Microscopically, the majority of reported biopsies show that this disease process is characterised by fibrosis of marrow with proliferation of osteoblasts and osteoclasts and marked overgrowth of normal appearing bone with wide vascular channels (CecilLoeb  ).
Occasionally leontiasis ossea may develop polyostotic fibrous dysplasia characterised by sclerosis and malformations of different bones and cyst like lesions in the bones of the extremities. In fact Cecil-Loeb  has considered leontiasis ossea as a manifestation of polyostotic dysplasia.

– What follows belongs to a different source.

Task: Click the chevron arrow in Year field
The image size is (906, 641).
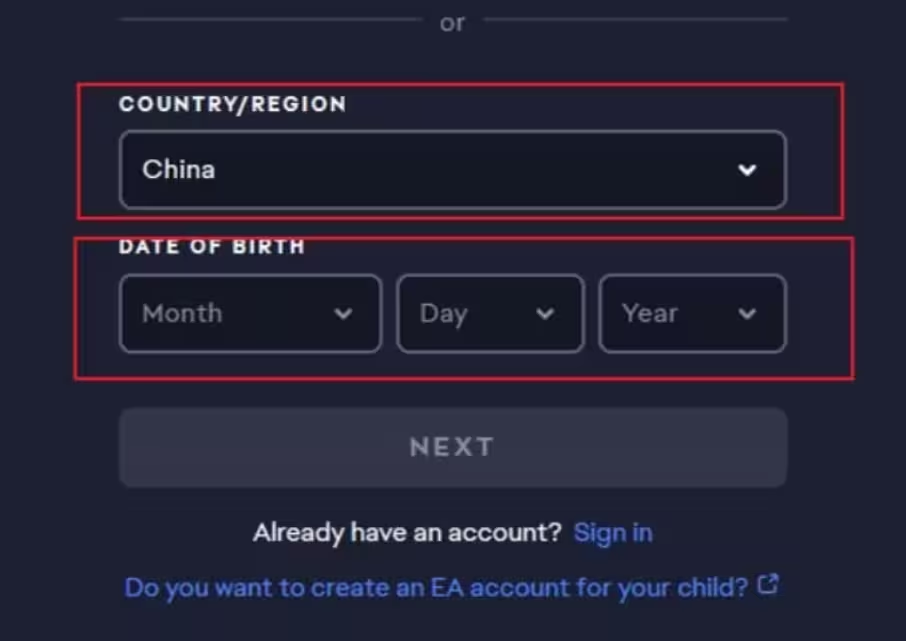Action: click(747, 314)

The commonest condition which can simulate leontiasis ossea is Paget's disease. Snapper considers that most cases of Leontiasis ossea are nothing but manifestations of Paget's disease. In Paget's disease however, there is usually thickening of the inner table of the skull bones with calcification of the diploe but no exuberant localised growth of bone. Moreover, Paget's disease is never generalised and y the peripheral skeleton is usually unaffected. Bio-chemical tests are also helpful in differentiating Paget's disease from leontiasis ossea. In Paget's disease serum alkaline phosphatase is increased which may be 20-30 times the normal with normal serum calcium, although urinary calcium excretion is increased. But in leontiasis ossea, serum alkaline phosphatase, serum calcium and calcium excretion in the urine are all normal.
Multiple osteomas of the skull may sometimes be confused with leontiasis ossea, but osteoma is definitely circumscribed and connected to the base by a definite pedicle better seen by X-ray (Harrison  ). Besides these, epileptic fits and cerebrospinal rhinorrhoea may be present.

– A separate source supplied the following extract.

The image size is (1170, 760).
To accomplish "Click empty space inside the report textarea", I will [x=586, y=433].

Recklinghausen's bone disease may be differentiated by the presence of hypercalcaemia, hypophosphatemia, hypercalcuria and nephrosclerosis and sometimes X-rays show giant cell tumour (osteoclastoma).
In the reported case, radiological and clinical examinations have established the bony overgrowth on the bones of the skull, face and orbit producing marked deformity of skull, face and orbits along with proptosis and optic atrophy. In addition, the radiological examination of the rest of the skeleton has shown cystic expansion of left clavicle and left scapula along with cystic changes in both hip bones and the upper ends of both femurs and left humerus. This proved that there is associated polyostotic fibrous dysplasia. The biochemical tests are normal which have differentiated it from Paget's disease. The difficulty to breathe through the left nostril and the attack of acute dacryocystitis can be explained by pressure exerted by the bony growth in the nasal passage and the nasolacrimal duct.

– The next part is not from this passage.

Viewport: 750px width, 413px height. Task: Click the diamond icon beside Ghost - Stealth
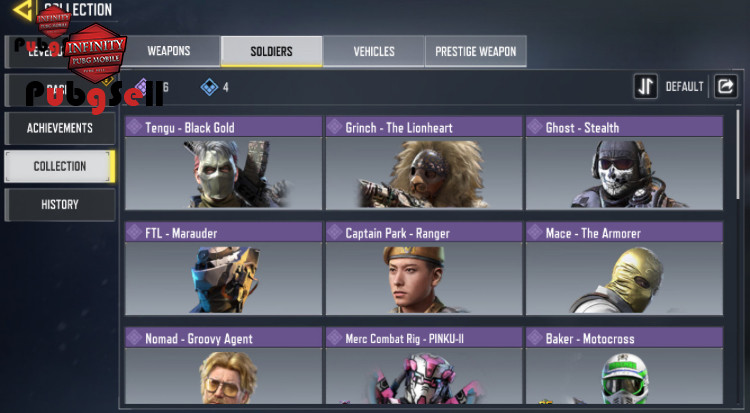click(x=534, y=127)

As reported by Snapper unilateral involvement of the skull and marked facial asymmetry as seen in this case may be present in about 1/3 of the leontiasis ossea cases.
| Summary|| |
A rare case of Leontiasis Ossea is reported with typical signs in the form of hyperostosis of the bones of face and cranium with the loss of differentiation between outer and inner tables, proptosis, optic atrophy with polyostotic changes in the bones like humerus, clavicle, scapula, hip-bones and femur etc. The serum alkaline phosphatase was normal without any hypercalcemia of hypercalcinuria.
| Acknowledgement|| |
I am indebted to Professor B. N. Chatterjee, F.R.C.S. (Edin.), F.R.C.S. (Lond.), D.O. (Lond.), Department of Ophthalmology, Nilratan Sircar Medical College for his constant guidance. My thanks are also due to Dr. S. Basu, Professor of Radiology of this hospital for taking repeated X-ray plates of the patient.
| References|| |
BRITISH AUTHORS--A text Book of X-ray diagnosis Page, 457. Vol. I, III Edition Lewis, London.
CECIL LOEB - Text Book of Mcdicine, Page, 1511-12 Ilth Edition, W.B. sanders Company. Philladelphia & London, October, 1963.
DUKE-ELDER - Text Book of Ophthalmology. Page-5519. Vol. V. Henry Kimpton, London 1952.
HARRISON, J. M. -- A Text Book of Roentgenology. Page-748. London, Bailliere Tinddal & Cox, 1936.
KNAGGS. - As quoted by Duke Elder. Text Book of Ophthalmology Vol. V. Henry Kimpton, London, 1952.
VIRCHOW - Quoted from Text Book of Ophthalmology by Duke Elder Page -- 5519. Henry Kimpton, London. 1952.